Een volwassene ontdekt dat reizen in transport een echte levensschool wordt, waar een stadskind, vooral in onze turbulente tijden, een hele caleidoscoop van gezichten en situaties ontvouwt, waarvan hij sommige vluchtig ziet, terwijl hij andere systematisch lange tijd observeert. tijd — bijvoorbeeld vaste passagiers. Als een volwassene in staat is een welwillende en inspirerende gesprekspartner te worden, kan een volwassene in deze gesprekken, naar het voorbeeld van het bespreken van levenssituaties die belangrijk zijn voor een kind, psychologisch samen met hem veel belangrijke onderwerpen doornemen. Helaas ervaren ouders de levenservaringen van het kind vaak als leeg geklets dat niet de moeite waard is om naar te luisteren, of gewoon als grappige situaties die geen diepe betekenis hebben.

Naarmate het kind ouder wordt, verschijnen tijdens de vroege adolescentie nieuwe gedragstendensen.

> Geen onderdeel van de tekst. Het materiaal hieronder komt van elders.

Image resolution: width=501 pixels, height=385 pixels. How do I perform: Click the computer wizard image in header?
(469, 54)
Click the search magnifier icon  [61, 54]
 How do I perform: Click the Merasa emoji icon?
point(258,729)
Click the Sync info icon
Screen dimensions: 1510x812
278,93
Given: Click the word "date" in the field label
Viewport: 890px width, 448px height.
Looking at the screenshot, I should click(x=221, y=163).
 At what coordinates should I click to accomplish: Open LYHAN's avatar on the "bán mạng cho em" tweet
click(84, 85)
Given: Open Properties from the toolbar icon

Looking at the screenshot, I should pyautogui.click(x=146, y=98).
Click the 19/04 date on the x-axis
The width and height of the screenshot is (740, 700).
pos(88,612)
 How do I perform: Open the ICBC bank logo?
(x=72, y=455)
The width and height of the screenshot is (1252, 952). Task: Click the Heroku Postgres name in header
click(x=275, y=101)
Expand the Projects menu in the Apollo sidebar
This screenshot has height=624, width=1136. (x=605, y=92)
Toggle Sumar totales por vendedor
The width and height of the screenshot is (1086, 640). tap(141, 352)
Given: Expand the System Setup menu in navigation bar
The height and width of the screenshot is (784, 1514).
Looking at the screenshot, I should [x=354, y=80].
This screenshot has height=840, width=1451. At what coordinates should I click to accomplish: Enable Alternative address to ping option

De derde fase van de ontwikkeling van transport komt eraan, experimenteel en creatief te noemen. In deze fase is een passie voor experimenteren en een onwil om slaaf te zijn van de omstandigheden duidelijk zichtbaar. We kunnen stellen dat het kind al voldoende aangepast is om zich niet meer aan te passen.

Dit is een nieuwe fase in zijn relatie met de wereld, die zich in verschillende vormen manifesteert, maar ze hebben allemaal iets gemeen: de wens om een ​​actief persoon te zijn, nieuwsgierig en voorzichtig met de vervoermiddelen die haar ter beschikking staan ​​voor haar eigen doeleinden . Niet waar ze me heen zullen brengen, maar waar ik heen zal gaan.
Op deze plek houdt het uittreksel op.